■ **WHAT THIS TASK INVOLVES**
Please set down exactly the lines from the one that contains "Screen dimensions: 1706x1147" through the end of the material, leaving out every picture.
BEGIN LISTED ENTRIES
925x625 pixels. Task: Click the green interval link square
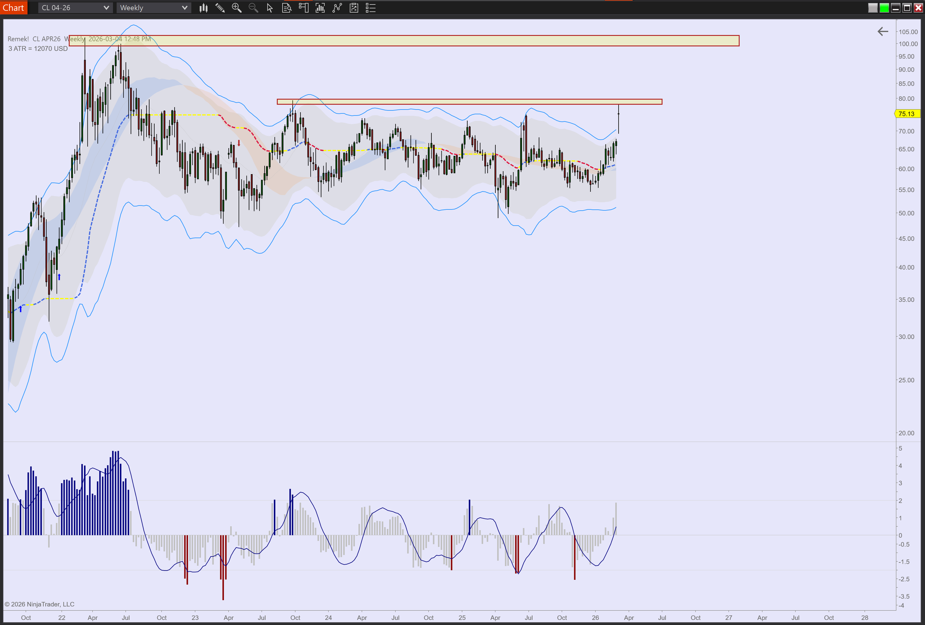pyautogui.click(x=884, y=8)
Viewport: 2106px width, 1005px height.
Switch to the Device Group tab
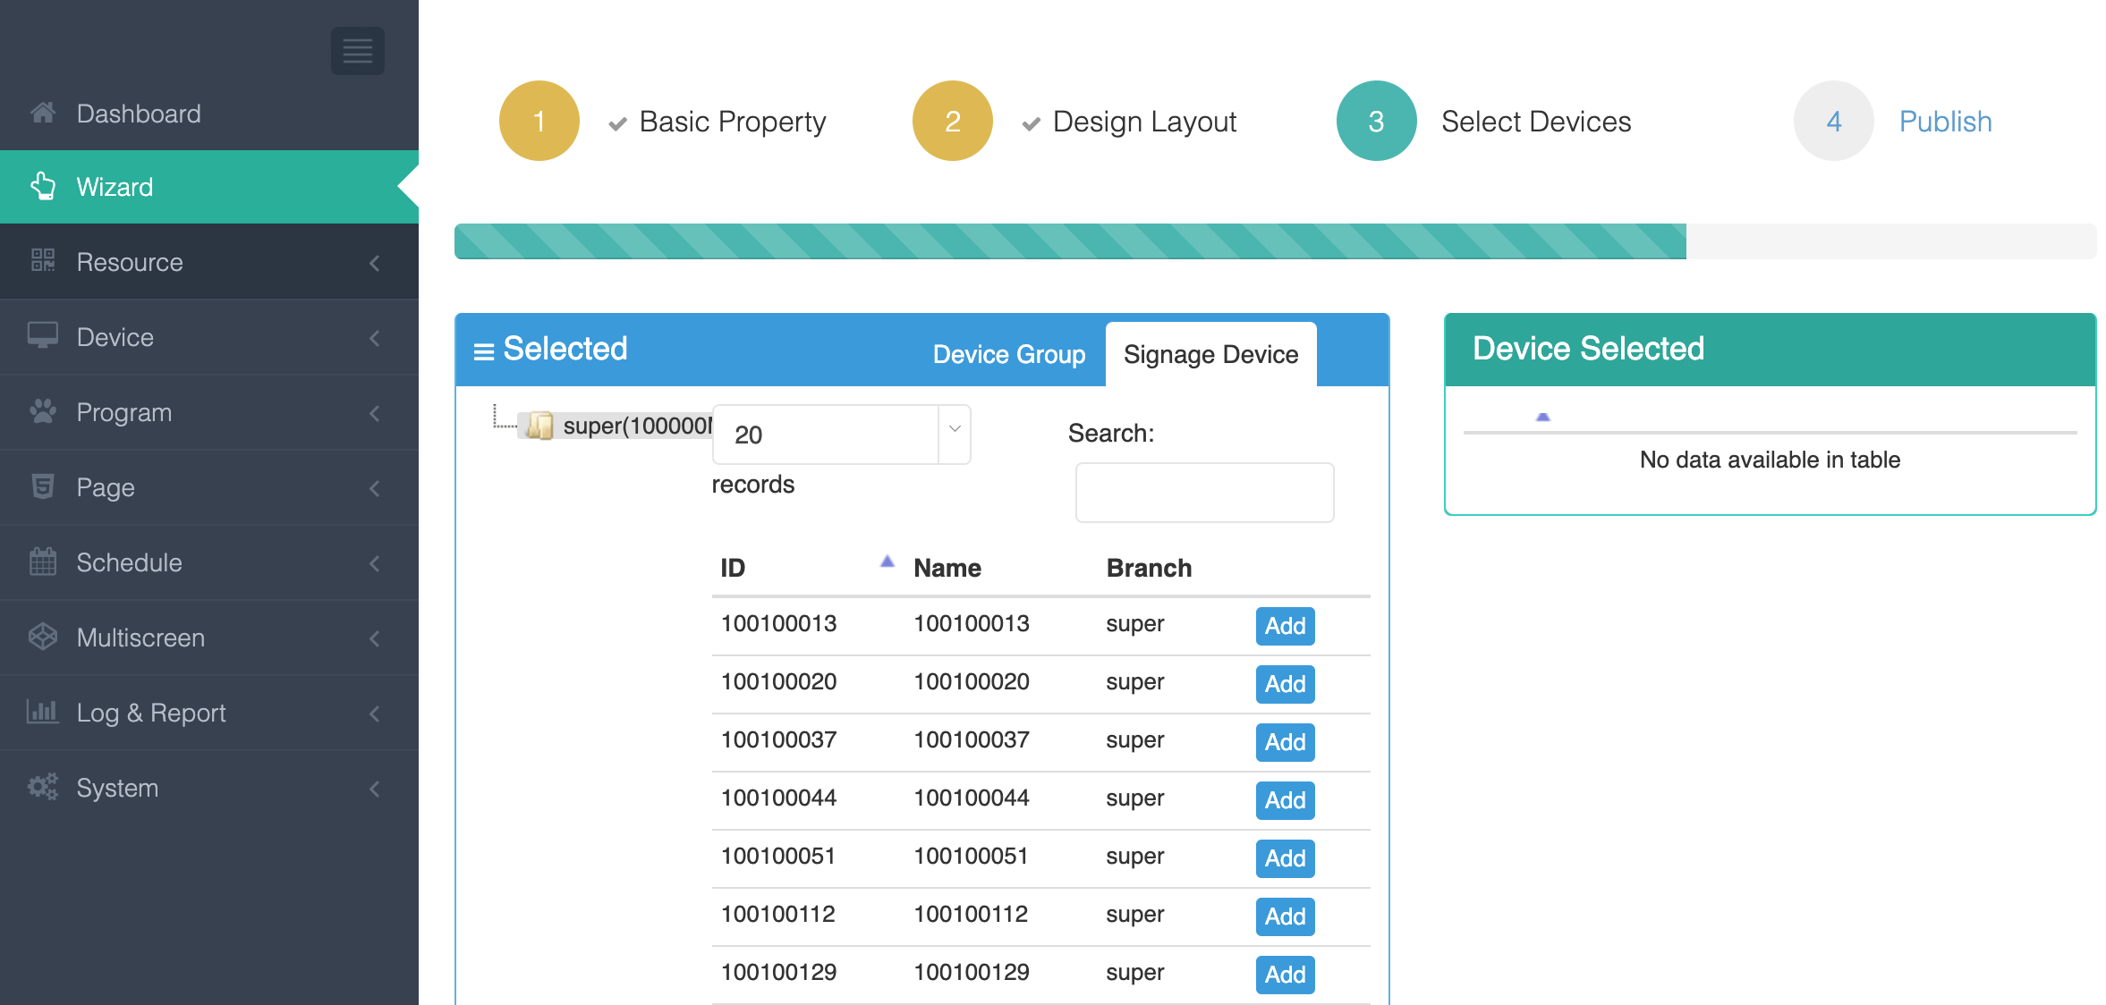coord(1008,354)
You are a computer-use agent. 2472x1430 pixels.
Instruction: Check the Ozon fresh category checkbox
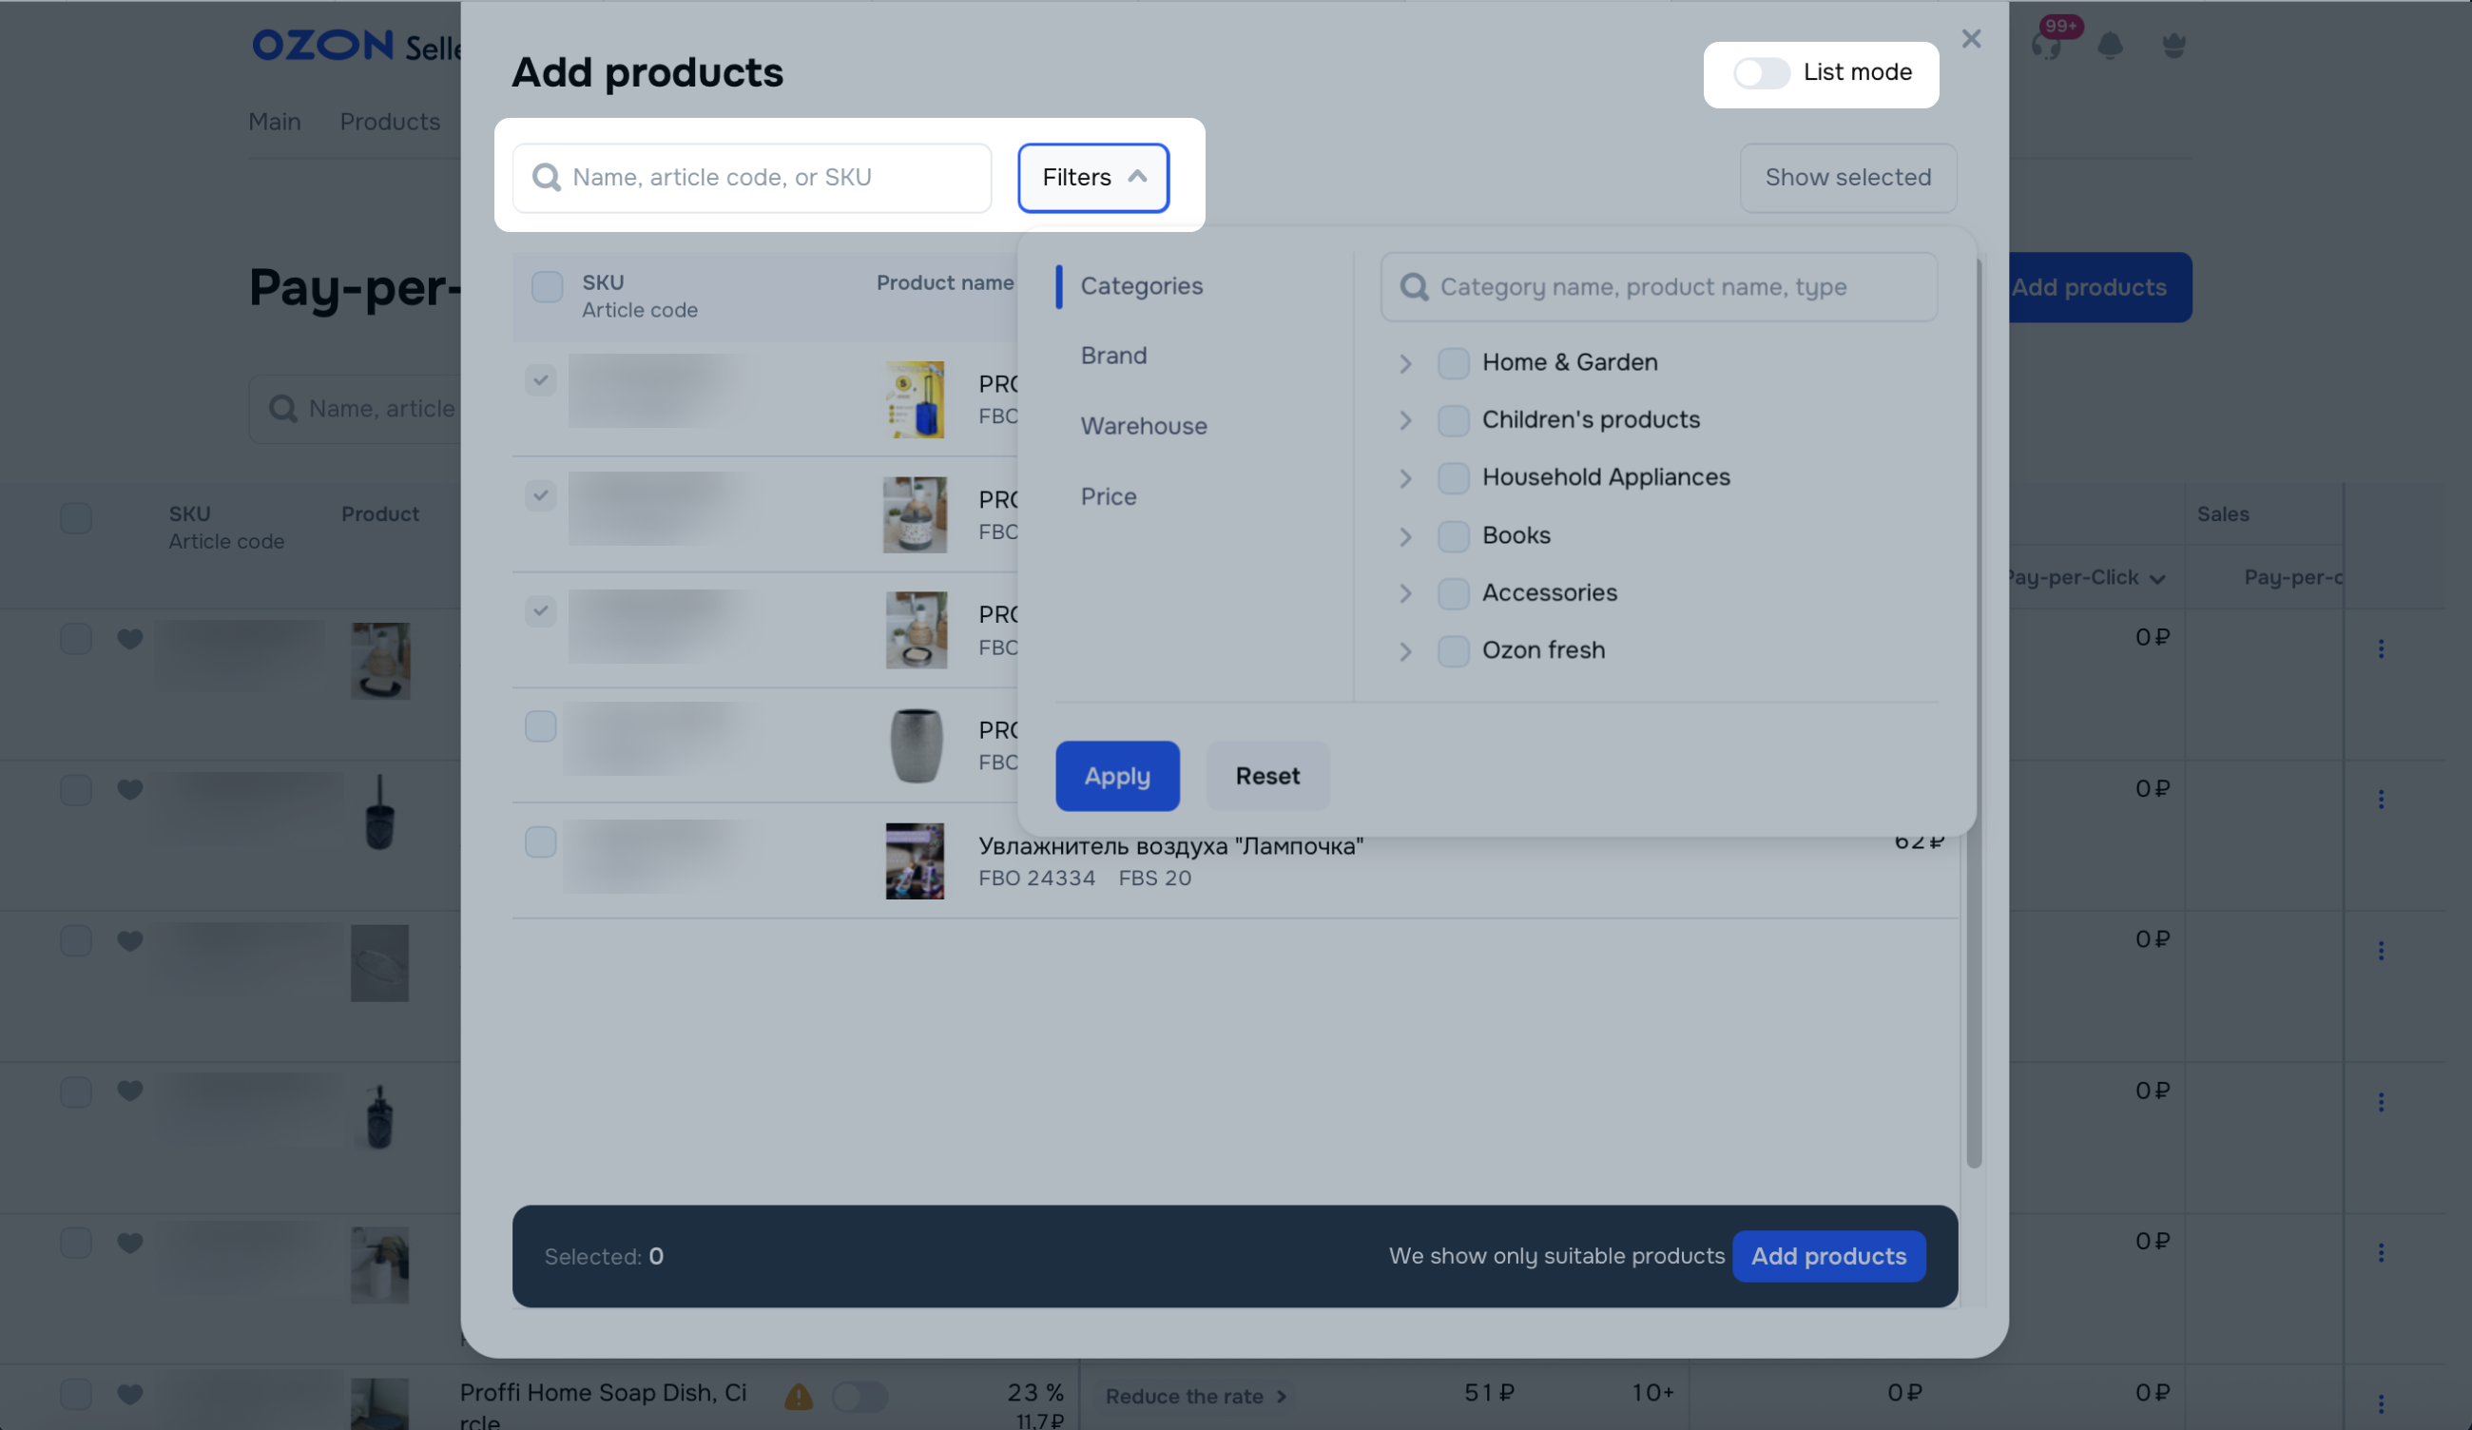pyautogui.click(x=1453, y=650)
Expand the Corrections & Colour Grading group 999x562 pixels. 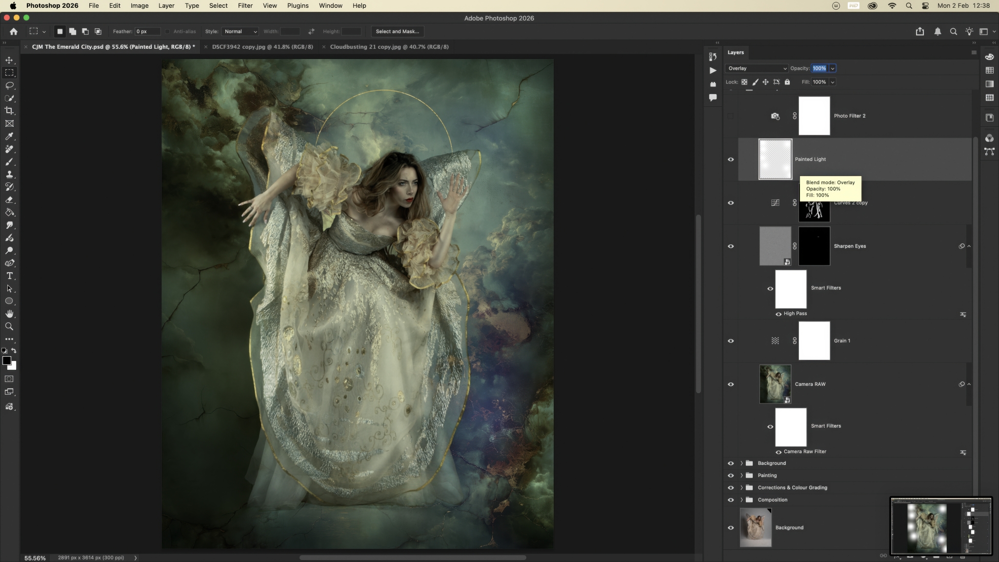(x=741, y=487)
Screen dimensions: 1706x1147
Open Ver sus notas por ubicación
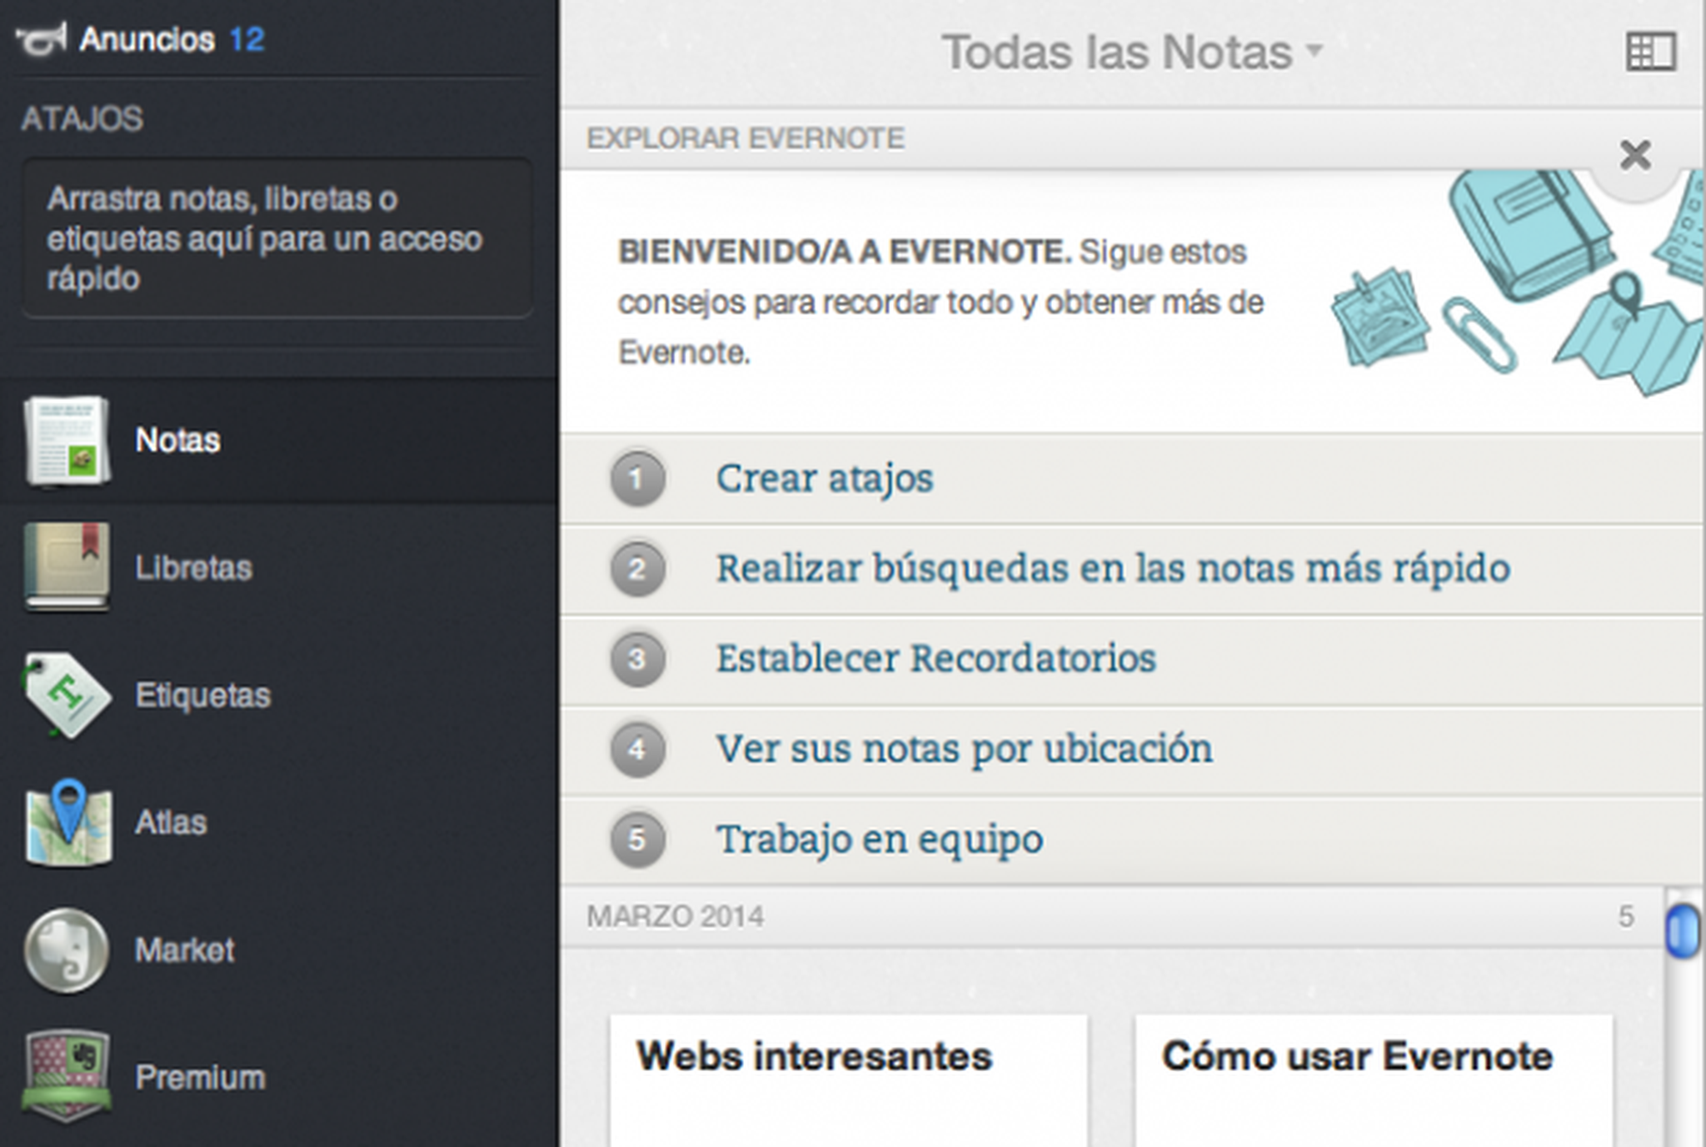coord(963,749)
END LISTED ENTRIES
■ **ANSWER TO THE PROBLEM**
Screen dimensions: 1706x1147
Open Ver sus notas por ubicación
coord(963,749)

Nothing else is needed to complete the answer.